- [JOB] Count the lines in the listing below that contain the string "Click", with case counting, and reply with only that number.

- [SUPPLIED DATA]
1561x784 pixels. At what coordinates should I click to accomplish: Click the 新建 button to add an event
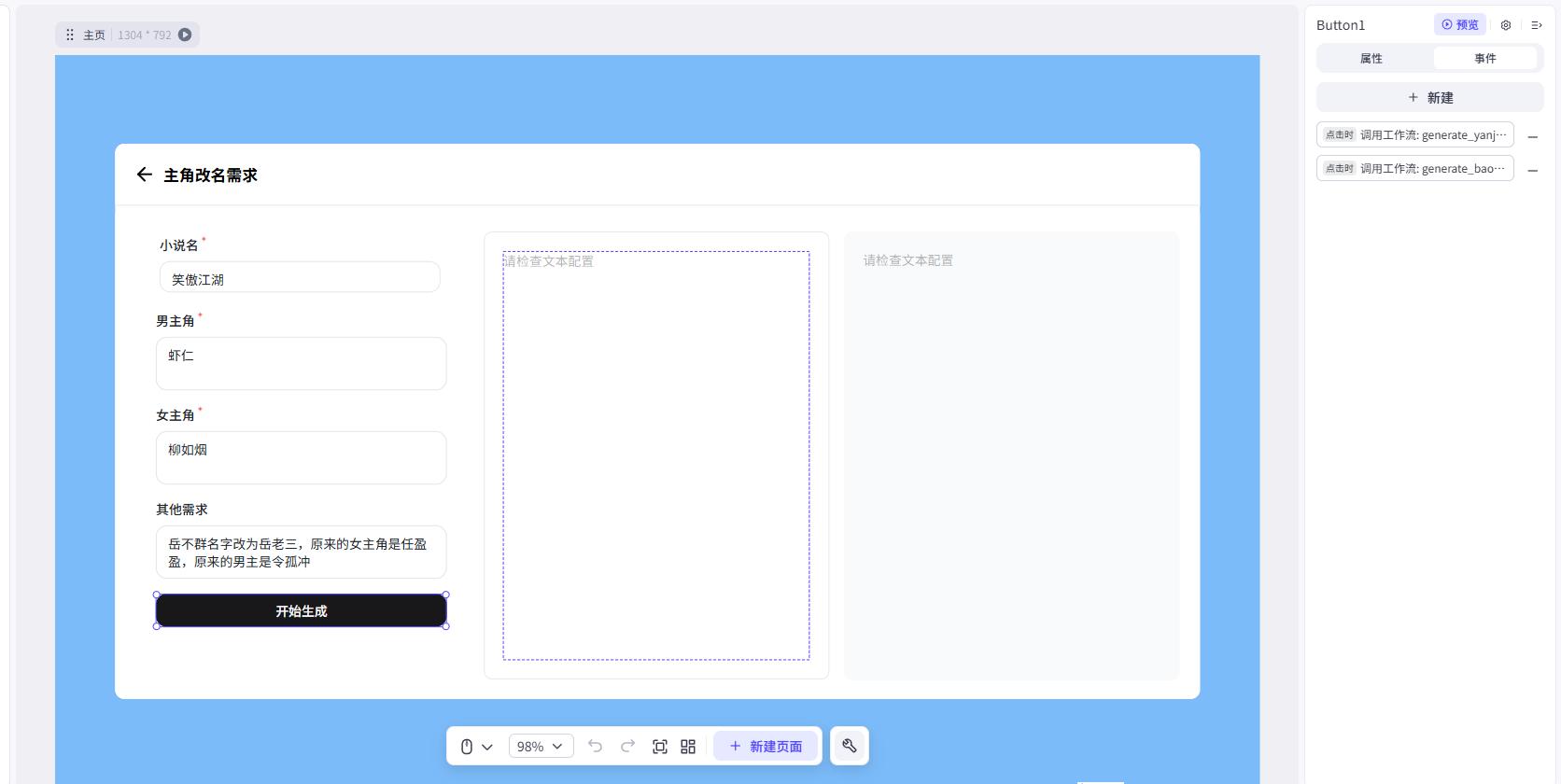(1429, 97)
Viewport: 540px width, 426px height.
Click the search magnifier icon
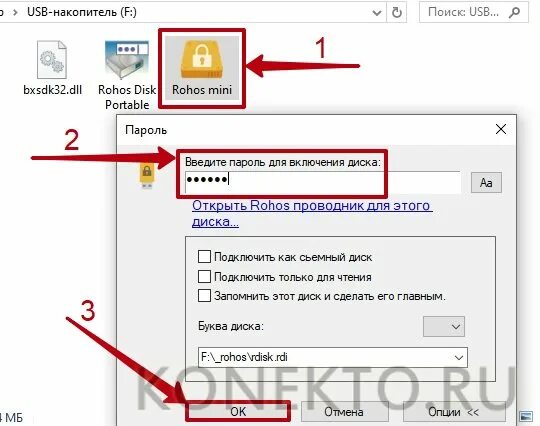(x=514, y=13)
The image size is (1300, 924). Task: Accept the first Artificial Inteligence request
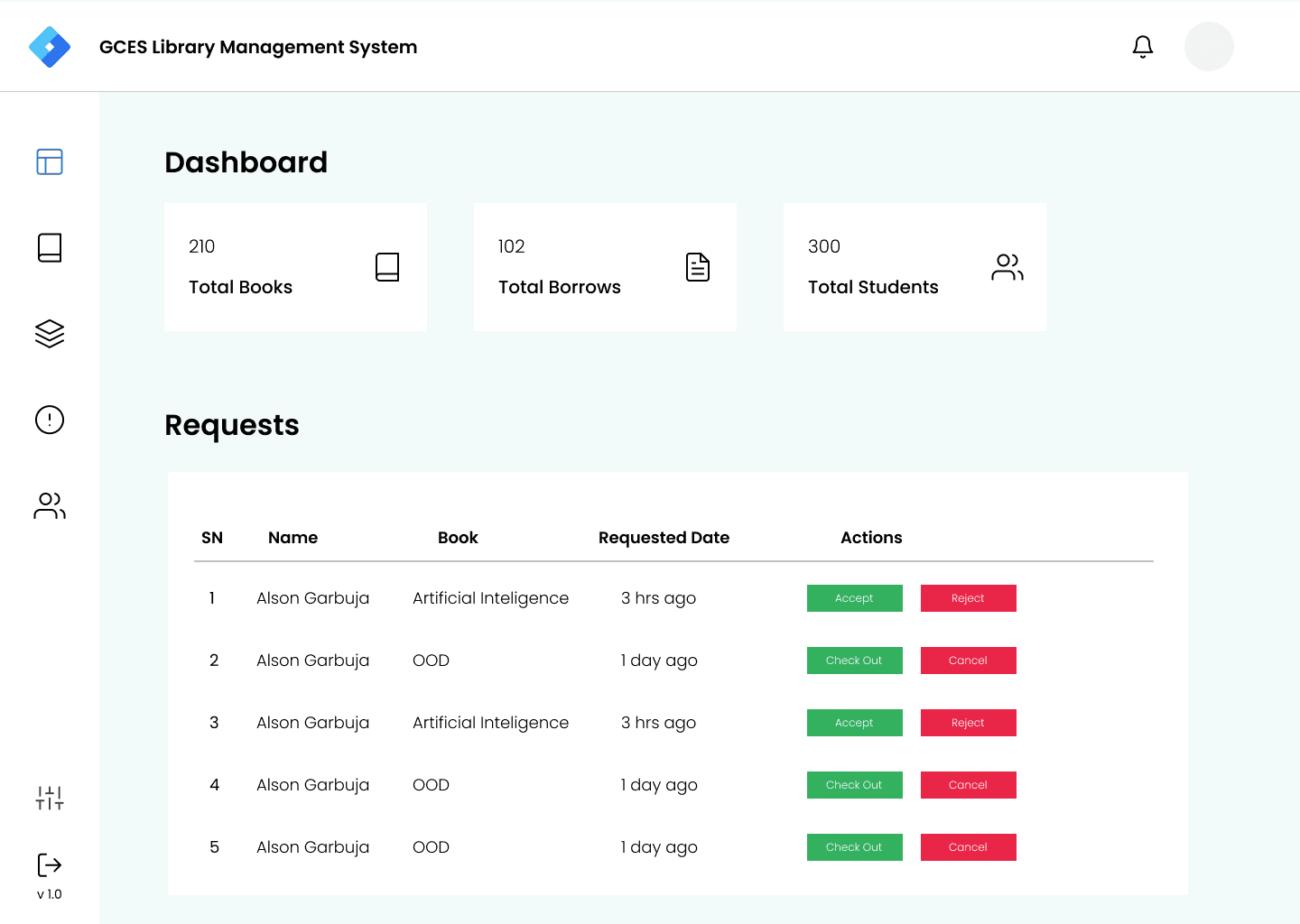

- [SOLUTION FOR THIS TASK] 2